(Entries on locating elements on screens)

--

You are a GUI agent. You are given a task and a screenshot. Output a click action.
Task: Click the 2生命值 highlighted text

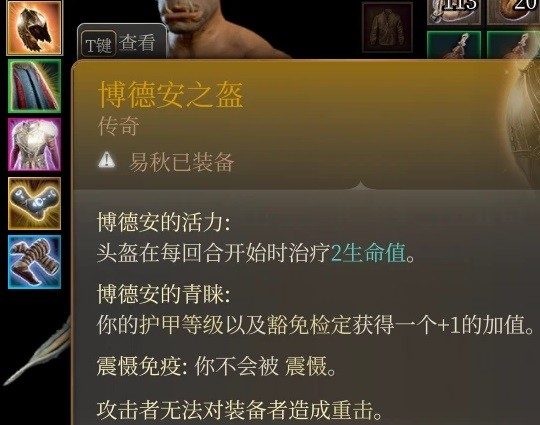click(x=368, y=253)
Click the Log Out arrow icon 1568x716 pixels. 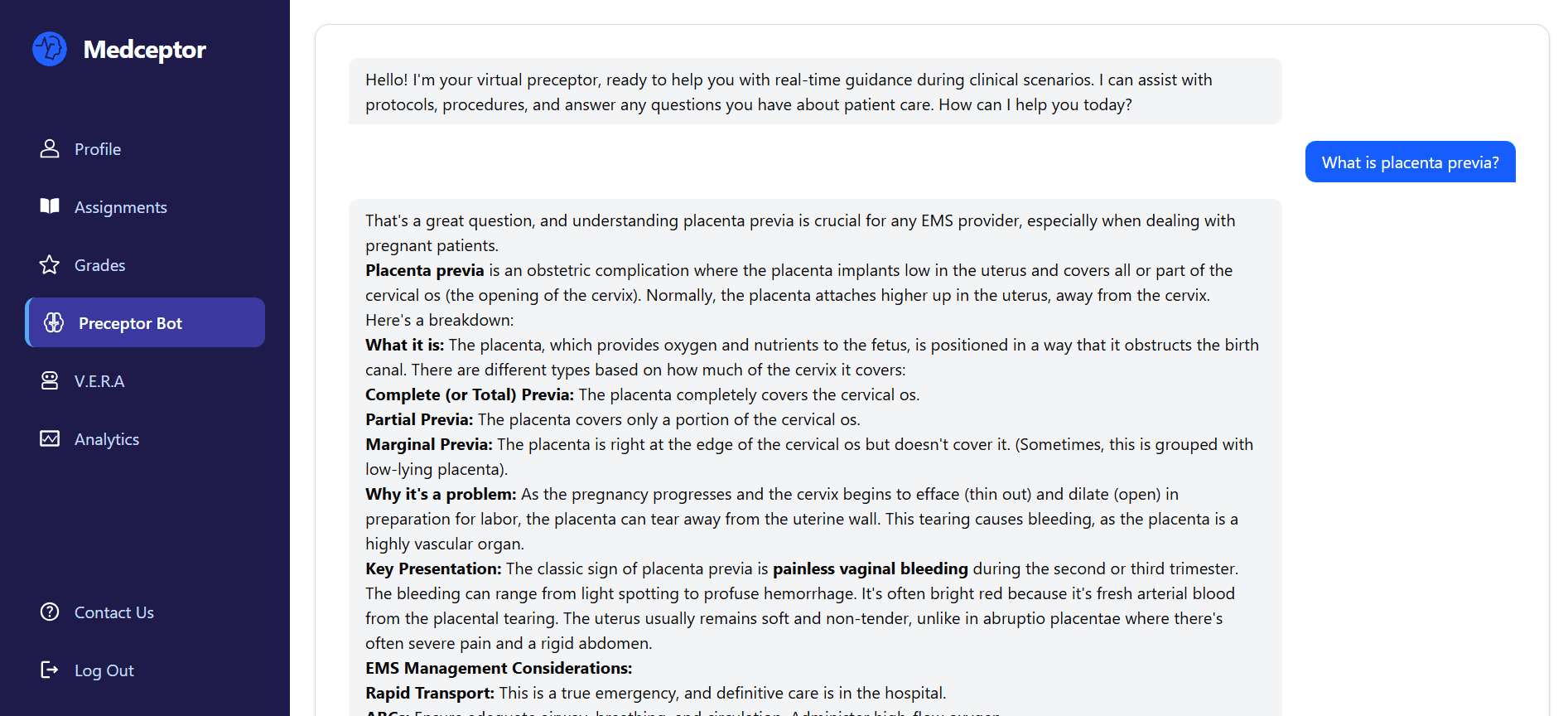[x=50, y=670]
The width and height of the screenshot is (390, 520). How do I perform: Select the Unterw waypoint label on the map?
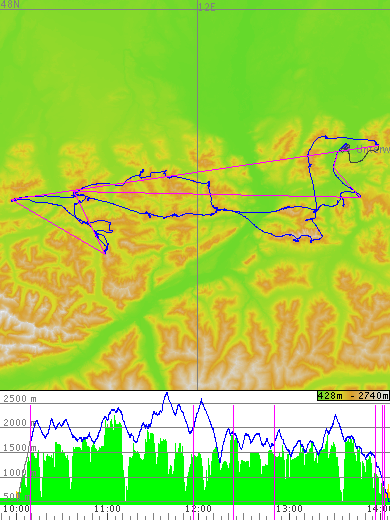(x=373, y=149)
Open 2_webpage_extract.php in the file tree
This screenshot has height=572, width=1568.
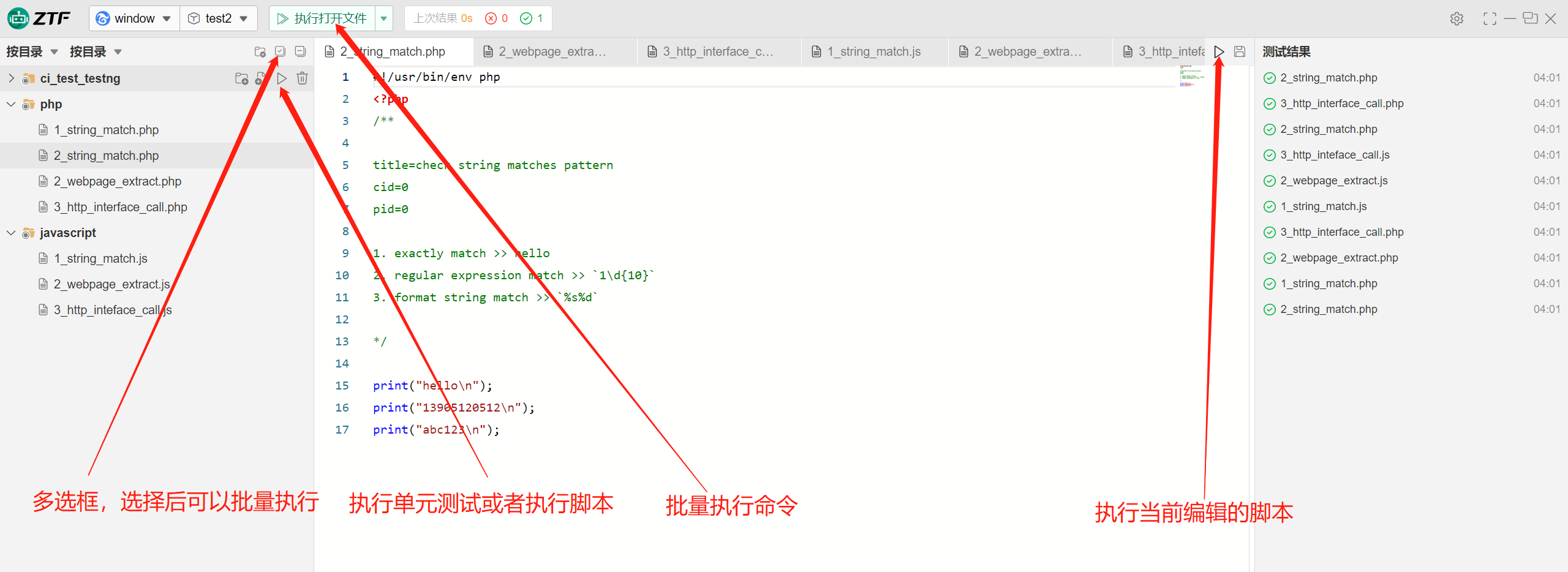(117, 181)
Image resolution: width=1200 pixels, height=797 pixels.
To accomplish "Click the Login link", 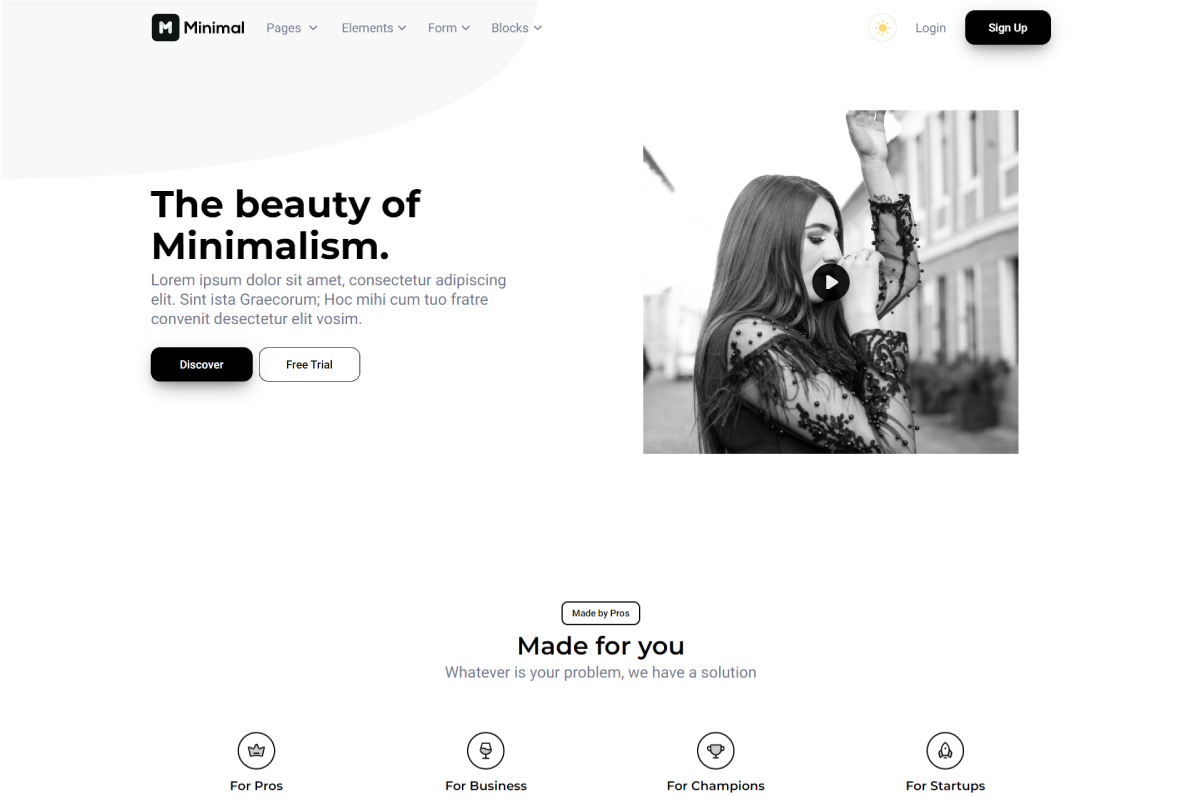I will [x=930, y=28].
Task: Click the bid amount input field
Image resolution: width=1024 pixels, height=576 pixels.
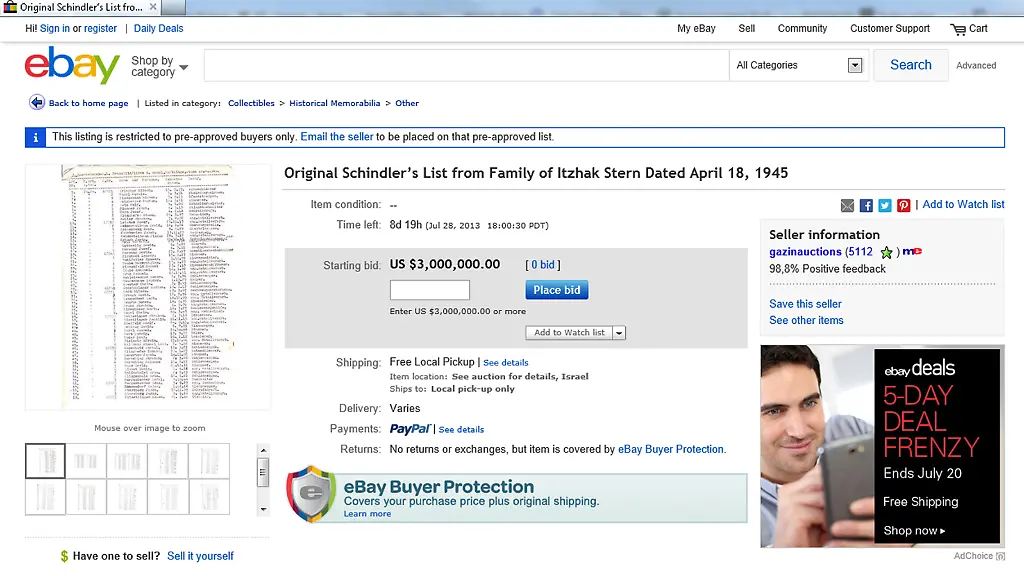Action: (429, 290)
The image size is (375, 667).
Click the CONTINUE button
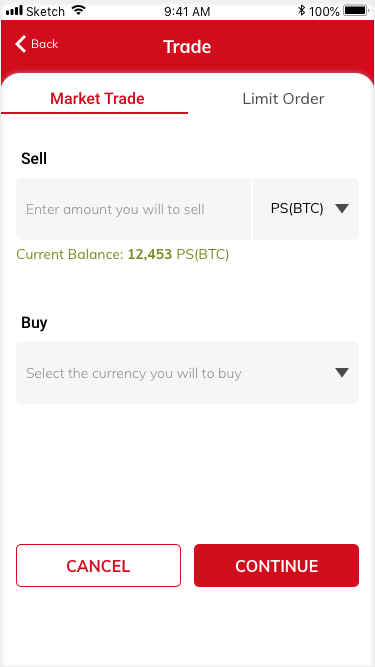click(276, 566)
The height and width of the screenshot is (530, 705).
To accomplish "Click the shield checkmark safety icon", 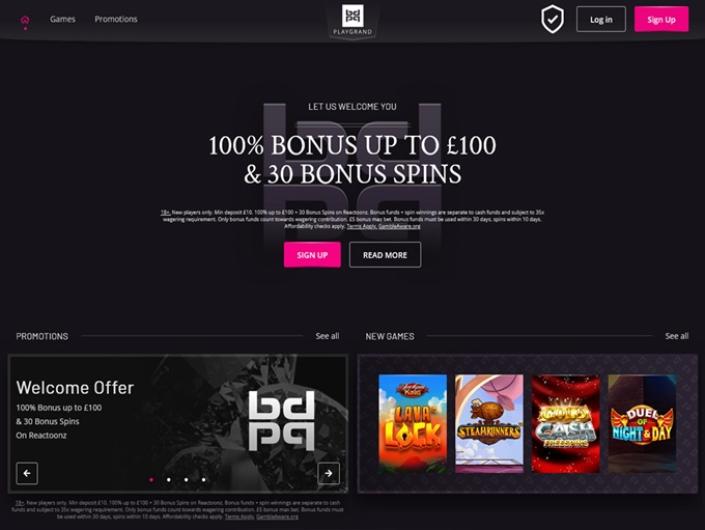I will pyautogui.click(x=552, y=19).

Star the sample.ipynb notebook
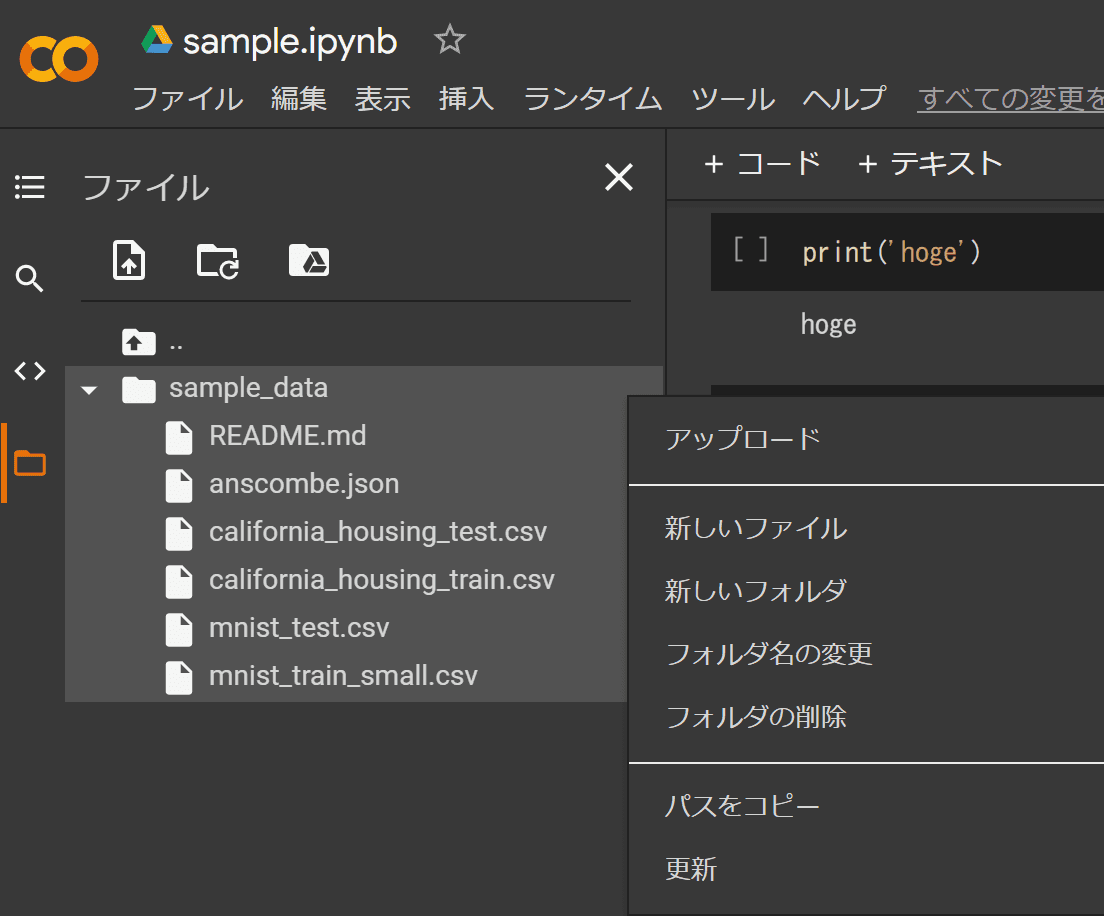pos(450,40)
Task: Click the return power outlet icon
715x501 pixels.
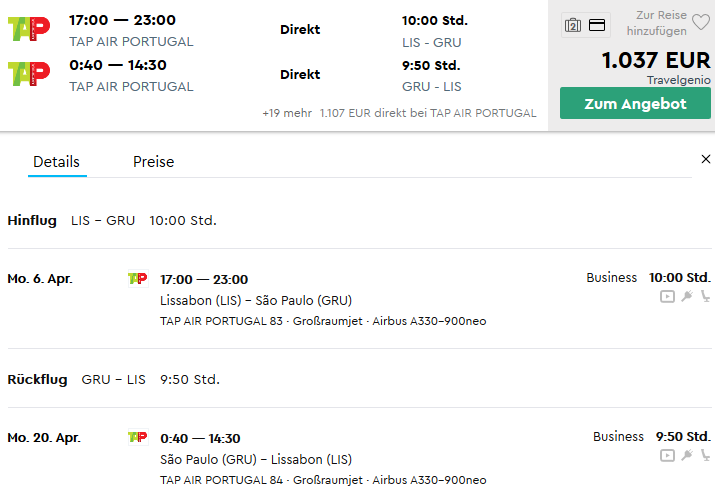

--

*Your task*.
Pull out every line of the entries above that contains the string "width". Case counts.

*Response to this exercise*.
The width and height of the screenshot is (390, 520). How do I perform: Select the Unterw waypoint label on the map?
This screenshot has height=572, width=1568.
Image resolution: width=1200 pixels, height=797 pixels.
Image resolution: width=1024 pixels, height=576 pixels.
The height and width of the screenshot is (530, 705).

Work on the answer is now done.